◆ Kutipan yang Diberikan ◆
────────────────────

Minggu, 09 Oktober 2011

Belajar dari Seorang Ilmuwan Hebat: Prof Habibie

Hari itu Jumat, 12 Maret 2010. Pagi hari saya bersiap untuk mengikuti Studium Generale Prof. Dr. Ing. BJ. Habibie di Balai Sidang UI Depok. 15 menit sebelum acara dimulai kami sudah di tempat acara. Tapi rupanya kami sudah sangat terlambat karena seluruh tempat duduk di ruang balai sidang sudah terisi penuh. Kami terpaksa duduk di luar. Panitia telah menyediakan kursi-kursi tambahan dan sebuah layar lebar. Acara ini adalah untuk memperingati 161 tahun usia Universitas Indonesia. Waaah, saya baru mengetahui bahwa ternyata Universitas Indonesia sudah setua itu usianya.

Menjelang acara dimulai, Prof Habibie menyapa kami yang duduk di kursi tambahan. Wajahnya sangat segar, cerah dan ramah, serta nampak lebih muda dari usianya yang sudah 74 tahun. Tepuk tangan kami membalas keramahan beliau yang adalah seorang ilmuwan, presiden ketiga RI, dan pemegang 46 paten di bidang aeronautika.


Dalam Stadium Generale ini, Prof Habibie memaparkan mengenai “Filsafat dan Teknologi untuk Pembangunan” selama kurang lebih 2 jam 20 menit. Gaya bicaranya sangat menarik untuk dinikmati, dengan bahasa tubuh yang bersemangat untuk mendukung setiap penjelasannya, termasuk ketika memeragakan gerak sayap burung kolibri yang menginspirasi para ilmuwan dalam bidang penerbangan untuk mendesain Harrier, pesawat tempur VTOL (Vertical Take Off and Landing). Penjelasan mengenai teknologi VTOL ini menarik perhatian saya karena saya sering membacakan untuk Alfan, anak saya, mengenai pesawat VTOL ini di buku Pesawat dan Helikopter. Saya baru tahu kalau ternyata sayap burung kolibri telah mengilhami desain pesawat VTOL ini. Sangat menarik. Terdapat ratusan jenis burung kolibri di dunia ini. Sayap salah satu jenis Kolibri mempunyai sayap sepanjang 6 cm, getaran sayapnya dapat menghasilkan variasi gerakan terbang: keatas, kebawah, maju, diam ditempat, mundur, dan bahkan dari kondisi terbang statis dia bisa terbang tiba-tiba dengan cepat. Getaran sayap kebawahnya yang sebesar 80 getaran/detik menghasilkan 75% gaya angkat, sebaliknya getaran sayap keatasnya menghasilkan 25% sisanya. Gerakan sayap ini mengilhami desain sayap pesawat tempur Harrier yang mampu terbang dengan kecepatan 965 km/jam kemudian berhenti tiba-tiba, take-off secara vertikal, dan sebagaimana burung kolibri terbang.

────────────────────

◆ Daftar Tugas ◆
- a) Menurut tulisan tentang kuliah umum Prof Habibie, berapa paten di bidang aeronautika yang dipegangnya?
- b) Tuliskan kembali tanpa perubahan bagian tulisan tentang kuliah umum Prof Habibie antara "Minggu, 09 Oktober" dan "setua itu usianya.", termasuk kedua ujungnya.

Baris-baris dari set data
────────────────────

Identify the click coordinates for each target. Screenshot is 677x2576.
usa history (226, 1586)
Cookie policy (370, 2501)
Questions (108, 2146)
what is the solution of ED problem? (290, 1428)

────────────────────

◆ Jawaban Tiap Tugas ◆
- a) 46 paten.

- b)
Minggu, 09 Oktober 2011

Belajar dari Seorang Ilmuwan Hebat: Prof Habibie

Hari itu Jumat, 12 Maret 2010. Pagi hari saya bersiap untuk mengikuti Studium Generale Prof. Dr. Ing. BJ. Habibie di Balai Sidang UI Depok. 15 menit sebelum acara dimulai kami sudah di tempat acara. Tapi rupanya kami sudah sangat terlambat karena seluruh tempat duduk di ruang balai sidang sudah terisi penuh. Kami terpaksa duduk di luar. Panitia telah menyediakan kursi-kursi tambahan dan sebuah layar lebar. Acara ini adalah untuk memperingati 161 tahun usia Universitas Indonesia. Waaah, saya baru mengetahui bahwa ternyata Universitas Indonesia sudah setua itu usianya.